— Begin MATERIAL SHOWN —

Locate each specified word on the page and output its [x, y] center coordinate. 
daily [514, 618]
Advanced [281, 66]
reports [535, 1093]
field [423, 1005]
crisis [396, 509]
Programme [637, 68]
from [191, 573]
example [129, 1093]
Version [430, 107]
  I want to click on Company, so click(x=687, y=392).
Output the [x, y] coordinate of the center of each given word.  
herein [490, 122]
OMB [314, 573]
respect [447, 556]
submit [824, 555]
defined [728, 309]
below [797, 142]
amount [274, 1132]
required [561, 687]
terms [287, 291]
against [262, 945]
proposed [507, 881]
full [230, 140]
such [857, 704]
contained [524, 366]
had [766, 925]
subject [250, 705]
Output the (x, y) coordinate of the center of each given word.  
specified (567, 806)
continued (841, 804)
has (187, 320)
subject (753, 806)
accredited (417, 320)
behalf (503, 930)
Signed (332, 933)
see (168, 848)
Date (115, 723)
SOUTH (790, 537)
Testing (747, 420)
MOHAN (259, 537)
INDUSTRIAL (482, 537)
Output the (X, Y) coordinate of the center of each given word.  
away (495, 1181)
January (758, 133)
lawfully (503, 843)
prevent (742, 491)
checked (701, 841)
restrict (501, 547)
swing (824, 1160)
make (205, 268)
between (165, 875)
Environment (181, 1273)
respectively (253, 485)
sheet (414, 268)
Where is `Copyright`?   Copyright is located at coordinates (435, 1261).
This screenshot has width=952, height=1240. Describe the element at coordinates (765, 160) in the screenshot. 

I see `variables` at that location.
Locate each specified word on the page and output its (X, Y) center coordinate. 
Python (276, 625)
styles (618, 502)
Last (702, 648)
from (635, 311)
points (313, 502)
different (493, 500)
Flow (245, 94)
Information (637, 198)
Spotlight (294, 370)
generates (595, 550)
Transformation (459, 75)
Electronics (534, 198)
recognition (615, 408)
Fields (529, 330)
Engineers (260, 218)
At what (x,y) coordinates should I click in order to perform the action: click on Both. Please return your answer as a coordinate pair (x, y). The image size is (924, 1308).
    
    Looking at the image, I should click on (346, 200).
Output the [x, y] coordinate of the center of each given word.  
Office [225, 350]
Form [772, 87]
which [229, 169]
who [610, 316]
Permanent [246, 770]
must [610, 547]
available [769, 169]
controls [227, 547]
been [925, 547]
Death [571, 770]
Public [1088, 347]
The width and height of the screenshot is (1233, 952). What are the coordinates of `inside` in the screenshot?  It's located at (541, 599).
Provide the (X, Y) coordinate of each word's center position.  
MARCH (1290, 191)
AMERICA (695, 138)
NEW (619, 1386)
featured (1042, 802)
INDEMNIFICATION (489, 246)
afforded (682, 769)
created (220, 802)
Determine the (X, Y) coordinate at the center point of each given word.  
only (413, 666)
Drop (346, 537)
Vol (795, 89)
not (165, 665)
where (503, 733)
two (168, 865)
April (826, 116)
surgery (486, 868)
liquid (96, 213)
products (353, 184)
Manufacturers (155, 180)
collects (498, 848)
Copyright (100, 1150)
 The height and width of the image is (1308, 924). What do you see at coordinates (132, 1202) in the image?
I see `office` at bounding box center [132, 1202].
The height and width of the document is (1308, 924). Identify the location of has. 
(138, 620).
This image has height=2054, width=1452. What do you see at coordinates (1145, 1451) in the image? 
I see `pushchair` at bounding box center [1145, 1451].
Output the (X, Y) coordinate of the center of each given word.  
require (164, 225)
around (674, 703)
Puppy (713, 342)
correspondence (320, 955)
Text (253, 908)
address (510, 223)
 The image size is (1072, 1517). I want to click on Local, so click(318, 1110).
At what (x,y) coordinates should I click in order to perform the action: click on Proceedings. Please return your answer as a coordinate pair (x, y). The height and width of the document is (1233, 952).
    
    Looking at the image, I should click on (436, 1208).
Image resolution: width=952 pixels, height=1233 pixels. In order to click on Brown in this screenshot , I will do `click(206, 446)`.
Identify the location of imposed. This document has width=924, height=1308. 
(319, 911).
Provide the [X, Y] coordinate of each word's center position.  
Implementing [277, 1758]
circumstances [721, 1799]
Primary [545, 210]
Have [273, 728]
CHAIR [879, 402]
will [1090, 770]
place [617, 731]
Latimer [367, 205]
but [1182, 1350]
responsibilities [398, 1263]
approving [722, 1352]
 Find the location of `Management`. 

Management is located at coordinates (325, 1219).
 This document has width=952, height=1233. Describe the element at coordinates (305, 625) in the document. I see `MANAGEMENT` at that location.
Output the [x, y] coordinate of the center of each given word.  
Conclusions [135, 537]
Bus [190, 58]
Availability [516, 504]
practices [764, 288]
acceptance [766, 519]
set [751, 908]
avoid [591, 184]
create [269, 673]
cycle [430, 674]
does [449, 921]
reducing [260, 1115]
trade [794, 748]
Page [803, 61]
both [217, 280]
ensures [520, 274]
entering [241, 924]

— End MATERIAL SHOWN —

Revise the records above by replacing "Spotlight" with "Highlight" and leave every other line unchanged.

Locate each specified word on the page and output its [x, y] center coordinate. 
daily [514, 618]
Advanced [281, 66]
reports [535, 1093]
field [423, 1005]
crisis [396, 509]
Programme [637, 68]
from [191, 573]
example [129, 1093]
Version [430, 107]
  I want to click on Company, so click(x=687, y=392).
Output the [x, y] coordinate of the center of each given word.  
herein [490, 122]
OMB [314, 573]
respect [447, 556]
submit [824, 555]
defined [728, 309]
below [797, 142]
amount [274, 1132]
required [561, 687]
terms [287, 291]
against [262, 945]
proposed [507, 881]
full [230, 140]
such [857, 704]
contained [524, 366]
had [766, 925]
subject [250, 705]
Output the (x, y) coordinate of the center of each given word.  
specified (567, 806)
continued (841, 804)
has (187, 320)
subject (753, 806)
accredited (417, 320)
behalf (503, 930)
Signed (332, 933)
see (168, 848)
Date (115, 723)
SOUTH (790, 537)
Testing (747, 420)
MOHAN (259, 537)
INDUSTRIAL (482, 537)
Output the (X, Y) coordinate of the center of each given word.  
away (495, 1181)
January (758, 133)
lawfully (503, 843)
prevent (742, 491)
checked (701, 841)
restrict (501, 547)
swing (824, 1160)
make (205, 268)
between (165, 875)
Environment (181, 1273)
respectively (253, 485)
sheet (414, 268)
Where is `Copyright`?   Copyright is located at coordinates (435, 1261).
This screenshot has width=952, height=1240. Describe the element at coordinates (765, 160) in the screenshot. 

I see `variables` at that location.
Locate each specified word on the page and output its (X, Y) center coordinate. 
Python (276, 625)
styles (618, 502)
Last (702, 648)
from (635, 311)
points (313, 502)
different (493, 500)
Flow (245, 94)
Information (637, 198)
Highlight (294, 370)
generates (595, 550)
Transformation (459, 75)
Electronics (534, 198)
recognition (615, 408)
Fields (529, 330)
Engineers (260, 218)
At what (x,y) coordinates should I click in order to perform the action: click on Both. Please return your answer as a coordinate pair (x, y). The image size is (924, 1308).
    
    Looking at the image, I should click on (346, 200).
Output the [x, y] coordinate of the center of each given word.  
Office [225, 350]
Form [772, 87]
which [229, 169]
who [610, 316]
Permanent [246, 770]
must [610, 547]
available [769, 169]
controls [227, 547]
been [925, 547]
Death [571, 770]
Public [1088, 347]
The width and height of the screenshot is (1233, 952). What are the coordinates of `inside` in the screenshot?  It's located at (541, 599).
Provide the (X, Y) coordinate of each word's center position.  
MARCH (1290, 191)
AMERICA (695, 138)
NEW (619, 1386)
featured (1042, 802)
INDEMNIFICATION (489, 246)
afforded (682, 769)
created (220, 802)
Determine the (X, Y) coordinate at the center point of each given word.  
only (413, 666)
Drop (346, 537)
Vol (795, 89)
not (165, 665)
where (503, 733)
two (168, 865)
April (826, 116)
surgery (486, 868)
liquid (96, 213)
products (353, 184)
Manufacturers (155, 180)
collects (498, 848)
Copyright (100, 1150)
 The height and width of the image is (1308, 924). What do you see at coordinates (132, 1202) in the image?
I see `office` at bounding box center [132, 1202].
The height and width of the document is (1308, 924). Identify the location of has. 
(138, 620).
This image has height=2054, width=1452. What do you see at coordinates (1145, 1451) in the image? 
I see `pushchair` at bounding box center [1145, 1451].
Output the (X, Y) coordinate of the center of each given word.  
require (164, 225)
around (674, 703)
Puppy (713, 342)
correspondence (320, 955)
Text (253, 908)
address (510, 223)
 The image size is (1072, 1517). I want to click on Local, so click(318, 1110).
At what (x,y) coordinates should I click in order to perform the action: click on Proceedings. Please return your answer as a coordinate pair (x, y). The height and width of the document is (1233, 952).
    
    Looking at the image, I should click on (436, 1208).
Image resolution: width=952 pixels, height=1233 pixels. In order to click on Brown in this screenshot , I will do `click(206, 446)`.
Identify the location of imposed. This document has width=924, height=1308. 
(319, 911).
Provide the [X, Y] coordinate of each word's center position.  
Implementing [277, 1758]
circumstances [721, 1799]
Primary [545, 210]
Have [273, 728]
CHAIR [879, 402]
will [1090, 770]
place [617, 731]
Latimer [367, 205]
but [1182, 1350]
responsibilities [398, 1263]
approving [722, 1352]
 Find the location of `Management`. 

Management is located at coordinates (325, 1219).
 This document has width=952, height=1233. Describe the element at coordinates (305, 625) in the document. I see `MANAGEMENT` at that location.
Output the [x, y] coordinate of the center of each given word.  
Conclusions [135, 537]
Bus [190, 58]
Availability [516, 504]
practices [764, 288]
acceptance [766, 519]
set [751, 908]
avoid [591, 184]
create [269, 673]
cycle [430, 674]
does [449, 921]
reducing [260, 1115]
trade [794, 748]
Page [803, 61]
both [217, 280]
ensures [520, 274]
entering [241, 924]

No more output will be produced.